Er wollte sie in die Arme nehmen, sie beschützen und sie wieder küssen. Doch er sagte nur: „Sie sollten sich ablenken. Wie wäre es, wenn wir etwas im Diner essen und dann ins Kino gehen?”
„Ins Kino?”
„Ja. Ich weiß nicht, wann ich das letzte Mal in einem Film war. Und Sie wissen es auch nicht”, fügte er lächelnd hinzu.
Zuerst sah sie ihn verblüfft an, doch dann lachte sie. „Das stimmt! Also gut, Sheriff Malone, wie Sie wollen. Essen und Kino. Das sollte ausreichen, um mich abzulenken.”
Ihre Augen leuchteten, und sie lächelte reizend. Rasch öffnete er die Wagentür, ließ sie einsteigen und fragte sich, worauf er sich da eingelassen hatte.
Wie immer war in Vern’s Diner viel los.

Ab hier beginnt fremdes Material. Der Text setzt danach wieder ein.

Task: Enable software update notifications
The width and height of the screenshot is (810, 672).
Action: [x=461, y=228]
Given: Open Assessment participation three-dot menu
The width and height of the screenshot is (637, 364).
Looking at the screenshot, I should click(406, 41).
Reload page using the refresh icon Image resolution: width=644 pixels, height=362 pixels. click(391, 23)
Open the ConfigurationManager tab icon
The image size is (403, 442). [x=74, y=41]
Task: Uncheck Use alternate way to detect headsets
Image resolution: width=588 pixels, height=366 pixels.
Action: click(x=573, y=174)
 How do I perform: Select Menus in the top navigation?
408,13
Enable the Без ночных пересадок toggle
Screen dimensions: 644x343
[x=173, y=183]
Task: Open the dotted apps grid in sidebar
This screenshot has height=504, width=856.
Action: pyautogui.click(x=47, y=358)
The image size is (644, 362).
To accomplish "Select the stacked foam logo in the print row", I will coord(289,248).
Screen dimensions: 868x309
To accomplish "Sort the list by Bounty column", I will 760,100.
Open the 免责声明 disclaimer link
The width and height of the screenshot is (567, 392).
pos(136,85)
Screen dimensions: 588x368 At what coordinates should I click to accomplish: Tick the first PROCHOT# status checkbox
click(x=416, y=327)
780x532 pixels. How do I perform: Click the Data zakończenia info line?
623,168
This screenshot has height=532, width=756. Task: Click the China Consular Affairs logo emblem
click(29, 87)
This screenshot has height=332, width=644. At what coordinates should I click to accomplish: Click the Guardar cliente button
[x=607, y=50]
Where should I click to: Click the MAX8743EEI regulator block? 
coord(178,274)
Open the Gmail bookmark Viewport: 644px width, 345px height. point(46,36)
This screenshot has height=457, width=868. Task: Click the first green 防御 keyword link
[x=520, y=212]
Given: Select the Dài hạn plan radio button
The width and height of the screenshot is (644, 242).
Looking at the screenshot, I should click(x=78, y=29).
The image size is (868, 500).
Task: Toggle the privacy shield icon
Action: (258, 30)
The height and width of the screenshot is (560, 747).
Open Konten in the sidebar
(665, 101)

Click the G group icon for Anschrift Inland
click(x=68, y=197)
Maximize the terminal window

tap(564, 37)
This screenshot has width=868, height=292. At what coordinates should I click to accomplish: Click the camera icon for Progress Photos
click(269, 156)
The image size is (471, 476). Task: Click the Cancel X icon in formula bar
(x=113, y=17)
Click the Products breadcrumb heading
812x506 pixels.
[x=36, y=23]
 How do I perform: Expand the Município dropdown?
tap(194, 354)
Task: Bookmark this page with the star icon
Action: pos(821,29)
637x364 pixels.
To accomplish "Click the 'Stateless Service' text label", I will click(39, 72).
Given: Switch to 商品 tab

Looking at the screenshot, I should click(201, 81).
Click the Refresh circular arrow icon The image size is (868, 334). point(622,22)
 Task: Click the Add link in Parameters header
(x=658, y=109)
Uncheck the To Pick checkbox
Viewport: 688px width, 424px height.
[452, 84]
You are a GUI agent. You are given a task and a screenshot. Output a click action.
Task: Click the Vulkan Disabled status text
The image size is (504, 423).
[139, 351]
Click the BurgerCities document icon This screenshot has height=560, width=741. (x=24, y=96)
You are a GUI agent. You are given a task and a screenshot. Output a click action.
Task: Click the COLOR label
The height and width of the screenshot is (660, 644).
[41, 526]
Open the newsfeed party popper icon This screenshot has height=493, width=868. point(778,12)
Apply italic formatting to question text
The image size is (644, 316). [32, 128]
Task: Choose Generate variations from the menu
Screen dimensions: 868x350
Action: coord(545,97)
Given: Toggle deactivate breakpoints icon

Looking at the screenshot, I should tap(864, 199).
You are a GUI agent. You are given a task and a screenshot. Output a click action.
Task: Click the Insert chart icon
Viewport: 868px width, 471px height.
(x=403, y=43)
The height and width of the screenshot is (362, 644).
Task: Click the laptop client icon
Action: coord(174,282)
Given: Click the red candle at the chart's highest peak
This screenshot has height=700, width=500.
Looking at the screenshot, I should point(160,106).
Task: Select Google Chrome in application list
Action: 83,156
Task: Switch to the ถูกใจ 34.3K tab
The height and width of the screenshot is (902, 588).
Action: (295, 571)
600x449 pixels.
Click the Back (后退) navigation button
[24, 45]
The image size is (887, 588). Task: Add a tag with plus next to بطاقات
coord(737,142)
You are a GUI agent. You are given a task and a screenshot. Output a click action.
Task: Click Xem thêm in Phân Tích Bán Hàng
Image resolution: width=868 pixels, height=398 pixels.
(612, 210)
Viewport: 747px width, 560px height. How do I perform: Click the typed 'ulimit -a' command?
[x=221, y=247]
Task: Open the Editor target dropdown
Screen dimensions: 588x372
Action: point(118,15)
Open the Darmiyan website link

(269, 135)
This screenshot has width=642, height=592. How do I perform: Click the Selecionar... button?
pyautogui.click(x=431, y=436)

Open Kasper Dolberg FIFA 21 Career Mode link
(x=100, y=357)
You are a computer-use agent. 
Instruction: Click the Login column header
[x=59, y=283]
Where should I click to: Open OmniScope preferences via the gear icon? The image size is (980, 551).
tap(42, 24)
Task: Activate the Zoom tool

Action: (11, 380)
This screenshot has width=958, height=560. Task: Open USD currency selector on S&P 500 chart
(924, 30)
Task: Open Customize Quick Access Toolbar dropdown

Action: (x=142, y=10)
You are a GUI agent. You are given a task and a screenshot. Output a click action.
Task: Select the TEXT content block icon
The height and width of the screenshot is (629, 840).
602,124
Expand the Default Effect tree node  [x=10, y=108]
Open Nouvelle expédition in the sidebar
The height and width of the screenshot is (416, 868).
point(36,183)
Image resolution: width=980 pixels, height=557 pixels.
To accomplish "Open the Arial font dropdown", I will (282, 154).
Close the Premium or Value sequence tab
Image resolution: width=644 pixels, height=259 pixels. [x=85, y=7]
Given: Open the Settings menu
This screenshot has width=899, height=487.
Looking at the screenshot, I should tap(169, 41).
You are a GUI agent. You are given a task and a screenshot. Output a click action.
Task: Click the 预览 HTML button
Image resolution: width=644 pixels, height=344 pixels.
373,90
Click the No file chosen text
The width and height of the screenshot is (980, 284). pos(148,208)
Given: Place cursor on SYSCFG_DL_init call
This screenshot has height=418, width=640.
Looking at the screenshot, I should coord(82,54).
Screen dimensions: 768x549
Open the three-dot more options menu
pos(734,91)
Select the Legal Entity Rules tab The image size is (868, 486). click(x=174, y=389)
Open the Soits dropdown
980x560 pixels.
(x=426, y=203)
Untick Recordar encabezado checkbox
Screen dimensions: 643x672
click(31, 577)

Tucker und Emma blieben kurz an der Tür stehen und sahen sich nach einem leeren Tisch um. Von allen Seiten wurden sie gemustert.
Eine Frau beugte sich zu ihrem Begleiter und fragte: „Ist das nicht die Frau, die nicht weiß, wer sie ist?”
Tucker war sicher, dass auch Emma es gehört hatte. „Vielleicht sollten wir zu Chez Stark gehen. Dort ist es ruhiger.”
Chez Stark war nicht nur ruhiger, sondern auch wesentlich teurer. In dem Restaurant herrschte eine intime Atmosphäre, die Tucker gern vermeiden wollte, doch Emma sollte sich nicht unbehaglich fühlen.
„Möchten Sie wirklich gehen?” fragte sie. „Wenn über mich geredet wird, hat das nichts mit Ihnen zu tun.”
„Gerede stört mich nicht.”
Emma deutete zu einer Nische, die soeben frei wurde. „Dann nehmen wir uns den Tisch, bevor uns jemand zuvorkommt.”
Eine Frau wie Emma hatte Tucker noch nie kennen gelernt. Sie war absolut feminin, besaß jedoch eine Stärke, die er bewunderte. Sie unterschied sich völlig von Denise, an die er jetzt nicht denken wollte.
Sie hatten den Tisch fast erreicht, als Tucker Ben Crowe, dessen Frau Gwen und Nathan entdeckte, den neunjährigen Jungen, den die beiden adoptieren wollten.
Emma blieb lächelnd bei Gwen stehen. „Hallo. Wie fühlen Sie sich?”